As part of the company’s reshuffling over the past year, Devon in December agreed to acquire 80,000 net acres in the Anadarko basin STACK play from Felix Energy LLC for $1.9 billion, and 253,000 net acres in the Powder River basin for $600 million (OGJ Online, Dec. 7, 2015). Both deals are now complete.

At the time the deals were made, Devon said that it’s targeting $2-3 billion in midstream and upstream divestitures in 2016. The company says it’s currently negotiating a sale for its 50% interest in the Access pipeline, which services Devon’s thermal heavy oil operations in Canada. A sale is expected to be announced in the first half.

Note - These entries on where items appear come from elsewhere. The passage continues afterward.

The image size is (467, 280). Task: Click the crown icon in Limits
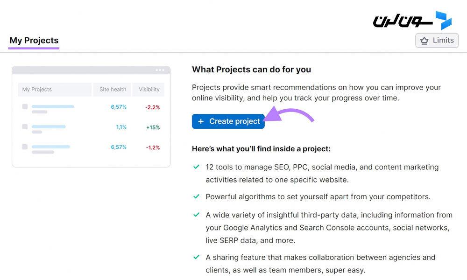point(424,41)
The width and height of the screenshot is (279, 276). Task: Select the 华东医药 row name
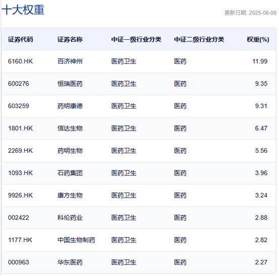(70, 262)
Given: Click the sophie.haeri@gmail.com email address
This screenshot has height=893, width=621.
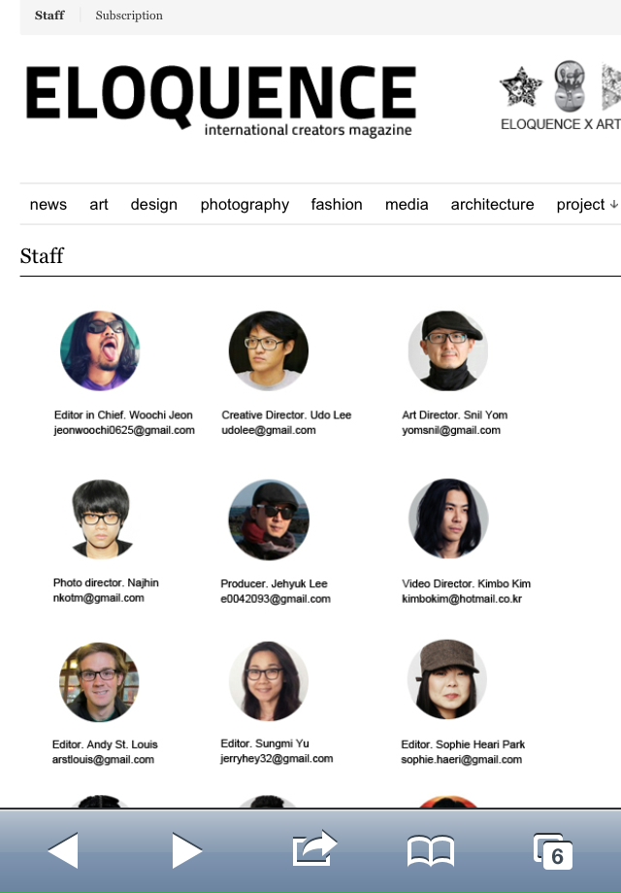Looking at the screenshot, I should pyautogui.click(x=461, y=759).
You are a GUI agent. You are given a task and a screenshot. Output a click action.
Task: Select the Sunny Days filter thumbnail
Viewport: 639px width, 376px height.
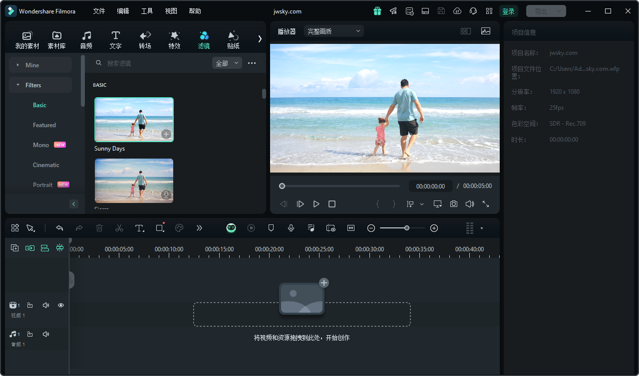coord(134,119)
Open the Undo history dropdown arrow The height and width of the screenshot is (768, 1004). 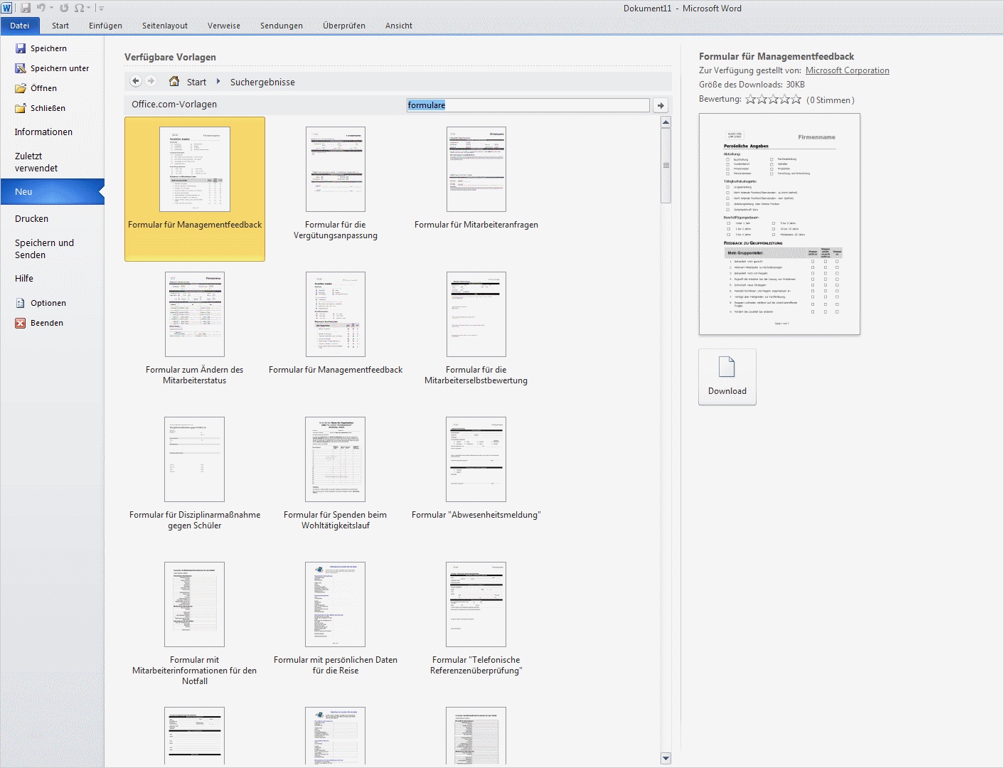point(51,8)
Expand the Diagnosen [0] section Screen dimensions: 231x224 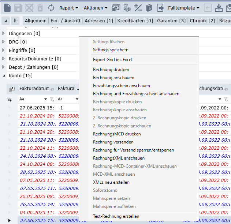pos(4,34)
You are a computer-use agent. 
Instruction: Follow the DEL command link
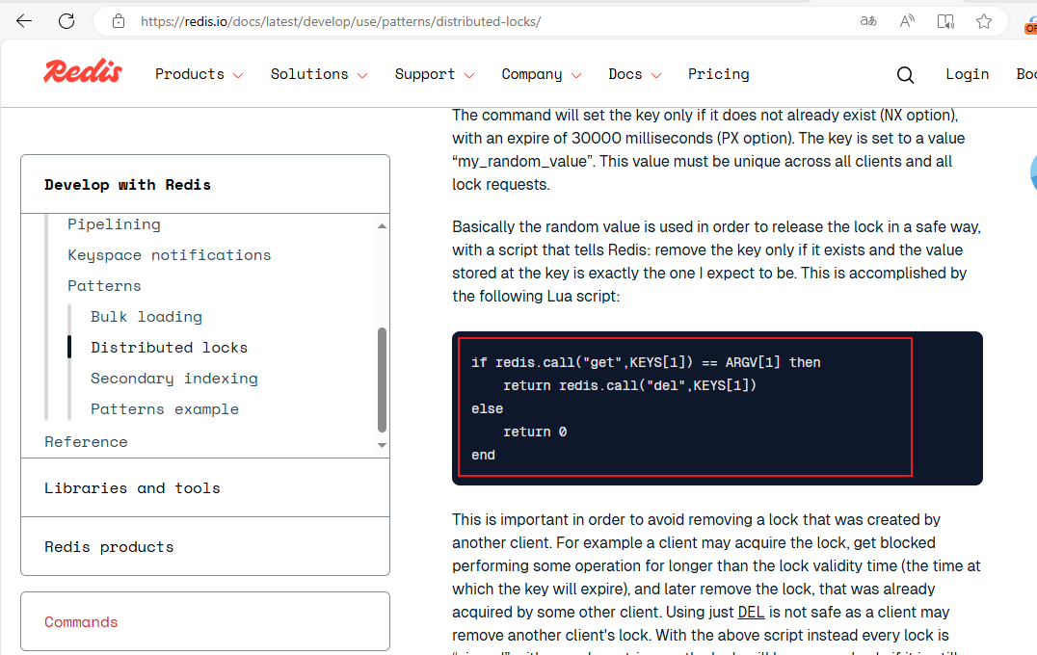(x=750, y=613)

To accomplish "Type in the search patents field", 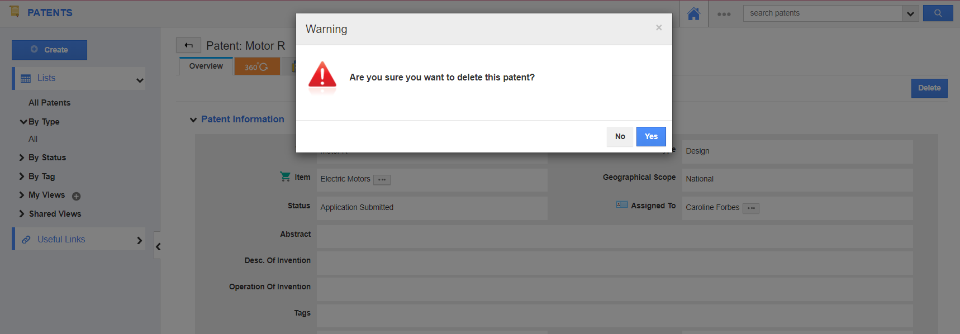I will [822, 13].
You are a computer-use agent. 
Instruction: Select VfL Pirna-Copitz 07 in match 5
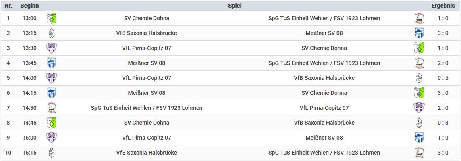tap(147, 78)
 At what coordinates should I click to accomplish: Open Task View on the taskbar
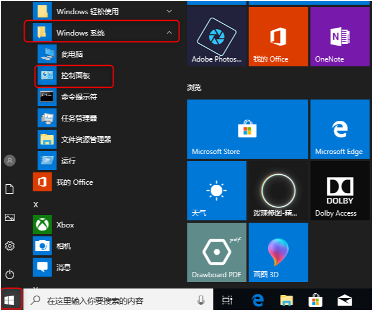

Devon’s upstream divestitures will include up to 80,000 boe/d of production from properties in the Midland basin, East Texas, and Midcontinent region. Assets within those regions include 15,000 net undeveloped acres in Martin County, Tex., the southern Midland Wolfcamp, Carthage, Granite Wash, and the Mississippi-Lime.

The firm expects companywide production in 2016 of 597,000-634,000 boe/d, including 249,000-264,000 b/d of oil, 117,000-127,000 b/d of natural gas liquids, and 1.39-1.46 MMcfd of natural gas.

That’s compares with companywide production of 680,000 b/d in 2015 and 673,000 b/d in 2014, including oil output of 275,000 b/d in 2015 and 214,000 b/d in 2014, NGL output of 136,000 b/d in 2015 and 139,000 b/d in 2014, and gas output of 1.61 MMcfd in 2015 and 1.92 MMcfd in 2014.

Devon’s estimated proved reserves of oil, natural gas, and NGLs were 2.2 billion boe at Dec. 31, 2015, with proved developed reserves accounting for 83% of the total.